_What to work on_
1 - In the post about the STM32 HAL layer, how many lines of code does it say you need today to get an encoder (up/down counter) working?
2 - Please duplicate the part of the STM32 HAL post starting with "I understand that" and going on through "help beginners significantly?".

_Document section_
I understand that programming enterprise software on a 8 core CPU with 4GHz and a simple STM32 MCU is different, nevertheless I would have added a few things to the HAL layer from the beginning:

  1. All HAL Init calls check if there is a collision with other resources. I configure PA1 as GPIO, then I use UART1 which needs PA1, hence the UART config should return an error. Granted, CubeMX is supposed to help you with that in a graphical manner but it does not in case you assign pins dynamically. And even if, what's wrong with validating that in a debug compile firmware a second time? Wouldn't that help beginners significantly?
  2. Programming a MCU is very hardware related. You need to open that gate to provide power to... by setting a register, switch the line to alternate pin by another register etc. From a HAL library I would expect to abstract exactly that. I want to enable UART1 on pin PA6, therefore the__HAL_RCC_GPIOA_CLK_ENABLE is called implicitly by the HAL_GPIO_Init function, the remap is called and the corresponding AF clock enabled and.... Things like that. Why should I remember every dependency if the HAL can do that for me?Another example: How many lines of code do you need to get an quadruple encoder (up/down counter) to work? Logically one call saying which pins to use and maybe choose the timer number. The counter specific X2 falling/X2 rising/X4 setting is needed also. Everything else can be derived from that information. Today you need 20-30 lines of code and if just one is wrong, you will not find out easily.

_Collected data_
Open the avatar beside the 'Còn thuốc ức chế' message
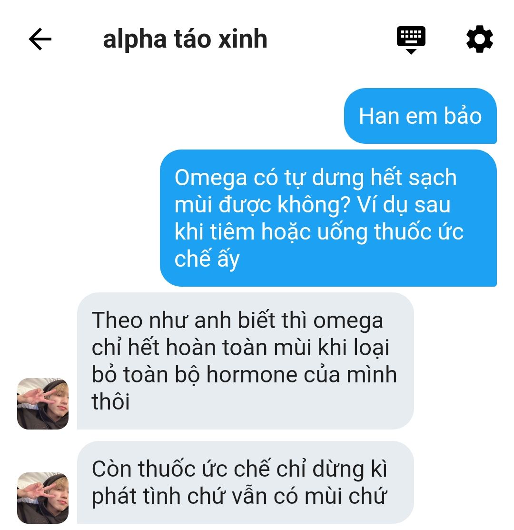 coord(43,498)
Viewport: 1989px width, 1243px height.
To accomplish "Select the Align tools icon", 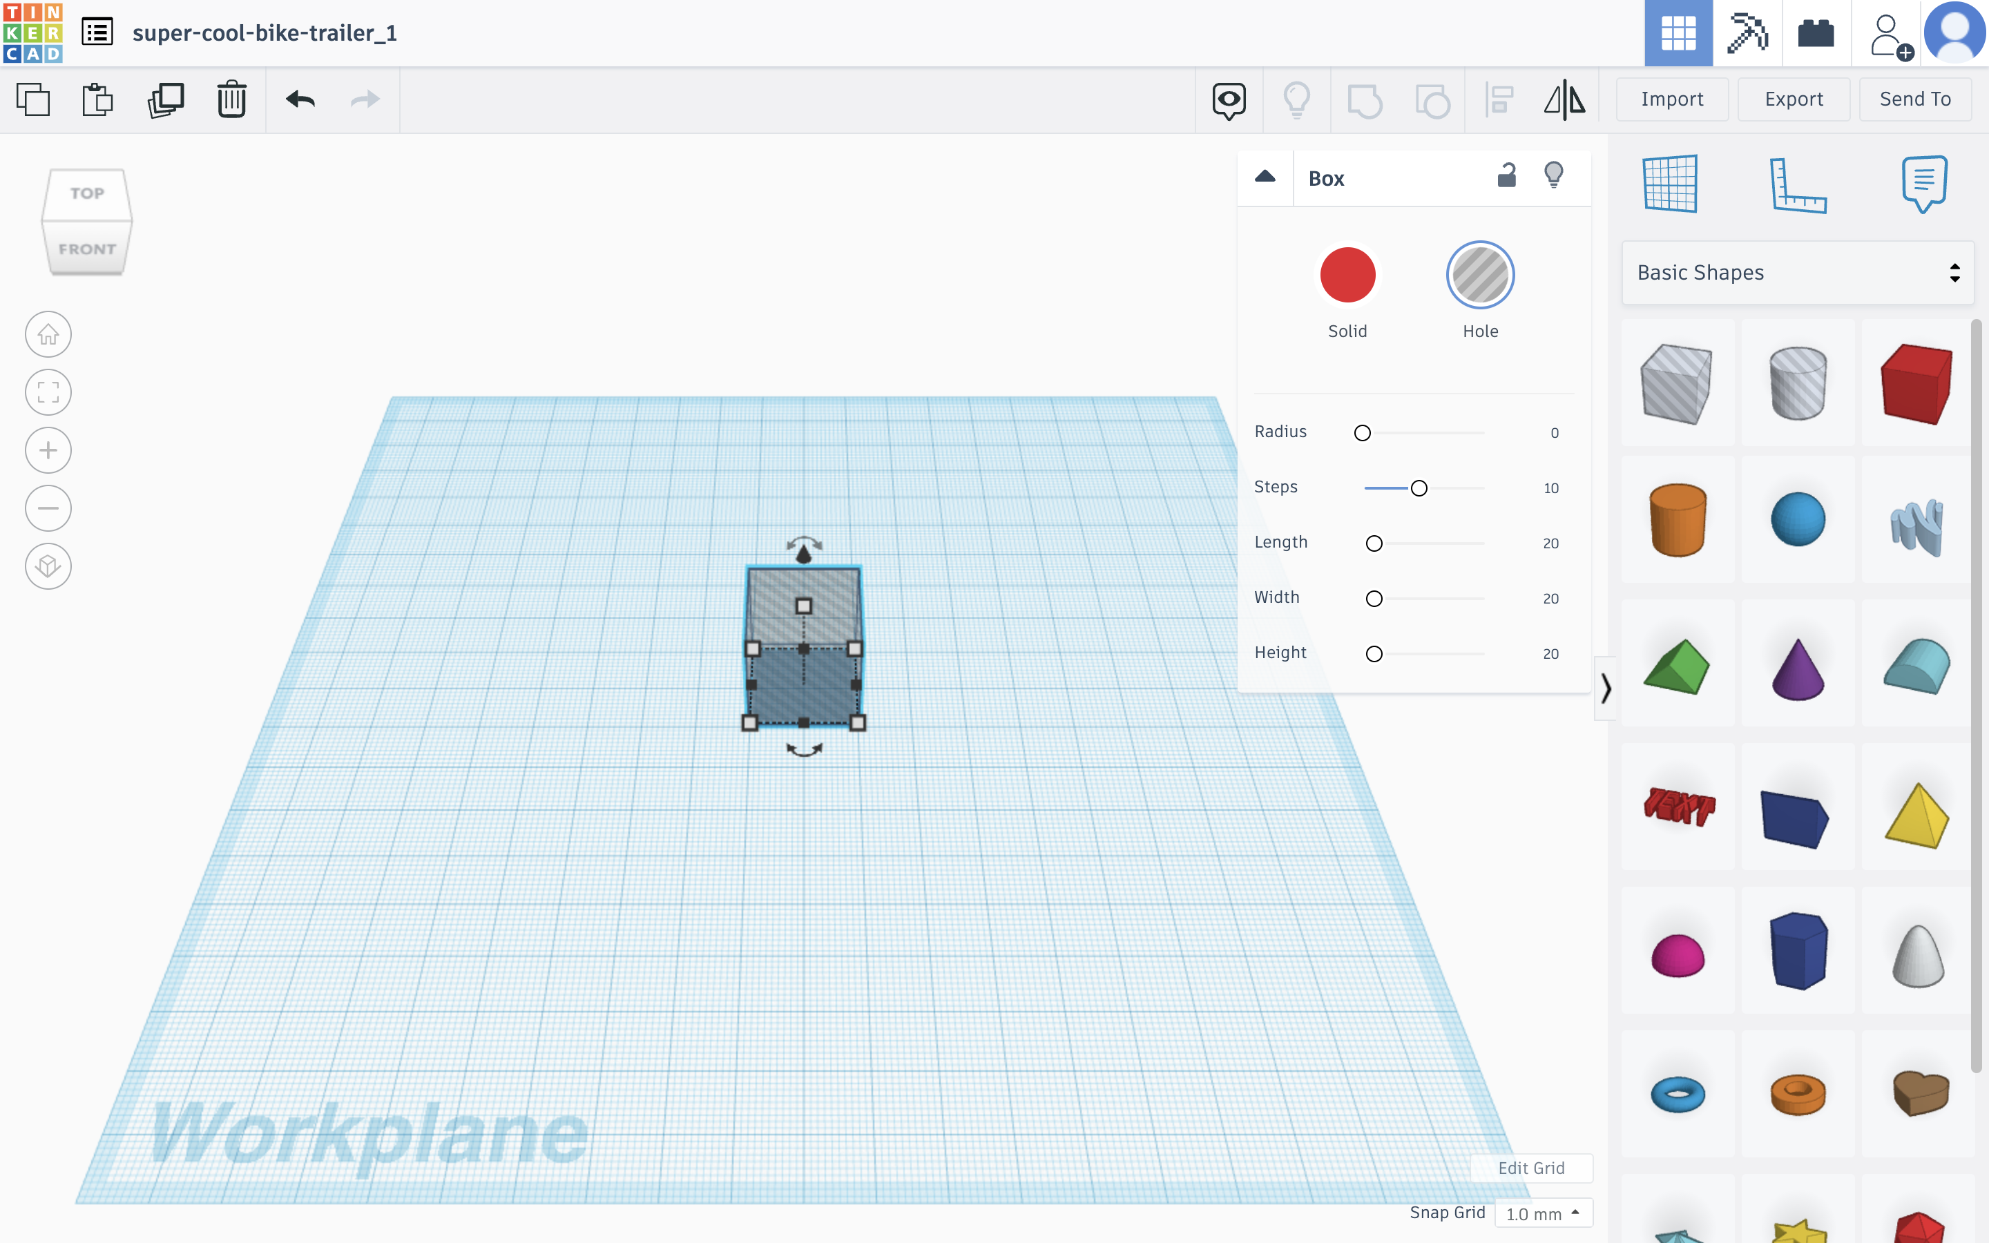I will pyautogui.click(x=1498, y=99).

_Results_
1 - 20-30 lines of code.

2 -
I understand that programming enterprise software on a 8 core CPU with 4GHz and a simple STM32 MCU is different, nevertheless I would have added a few things to the HAL layer from the beginning:

  1. All HAL Init calls check if there is a collision with other resources. I configure PA1 as GPIO, then I use UART1 which needs PA1, hence the UART config should return an error. Granted, CubeMX is supposed to help you with that in a graphical manner but it does not in case you assign pins dynamically. And even if, what's wrong with validating that in a debug compile firmware a second time? Wouldn't that help beginners significantly?